Southeast Asia’s new-car safety program says new vehicles sold in the region are becoming safer thanks to its efforts.

Khairil Anwar Abu Kassim, secretary-general of the New Car Assessment Program for Southeast Asian Countries, says the group has had significant influence on the automobile industry as more manufacturers meet consumer demands to produce safer cars.

“The (Volkswagen) Vento and several other car models that have been assessed by ASEAN NCAP are good examples of this, and we hope more manufacturers will follow suit,” Kassim says in a statement.

The statement accompanies ASEAN NCAP’s release of the results of its assessment of the newly launched Vento.
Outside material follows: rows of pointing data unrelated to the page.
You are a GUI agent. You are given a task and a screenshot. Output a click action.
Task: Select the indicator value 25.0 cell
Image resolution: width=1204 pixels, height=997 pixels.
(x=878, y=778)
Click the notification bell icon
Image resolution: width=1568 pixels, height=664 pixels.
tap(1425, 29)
This was based on the VW Polo Sedan’s ASEAN NCAP result from October 2013.

With the Vento set to replace the Polo sedan in the market, VW provided evidence its 1.2L variant has been upgraded to include electronic stability control.

But because ASEAN NCAP requires ESC before a vehicle is awarded the top 5-star rating, Vento is getting two grades: The 1.2L variant wins five stars because it is fitted with ESC, but the 1.6L variant gets only four stars because it lacks ESC.

ASEAN NCAP Chairman Wong Shaw Voon says VW should be proud of its decision to include ESC in the Polo sedan’s Vento successor.

“The Polo sedan had already obtained a good result, but Volkswagen strived to go beyond the regulations by installing ESC in this new model,” Voon says. “This shows that safety has become a key concern for manufacturers when introducing new models for consumers.”

For child protection, the Vento met 85% compliance within the 4-star range.

ASEAN NCAP is a collaboration between the Malaysian Institute of Road Safety Research and Global NCAP, a worldwide vehicle-safety-assessment initiative. It also is supported by automobile associations in Malaysia, Philippines, Singapore and Thailand.